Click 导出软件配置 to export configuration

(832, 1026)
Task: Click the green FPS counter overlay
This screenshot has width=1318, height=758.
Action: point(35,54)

*What is being asked*. Please print every line of the records above verbatim, in the same order and without changing any wording.

*Task result*.
Click 导出软件配置 to export configuration

(832, 1026)
Task: Click the green FPS counter overlay
This screenshot has width=1318, height=758.
Action: point(35,54)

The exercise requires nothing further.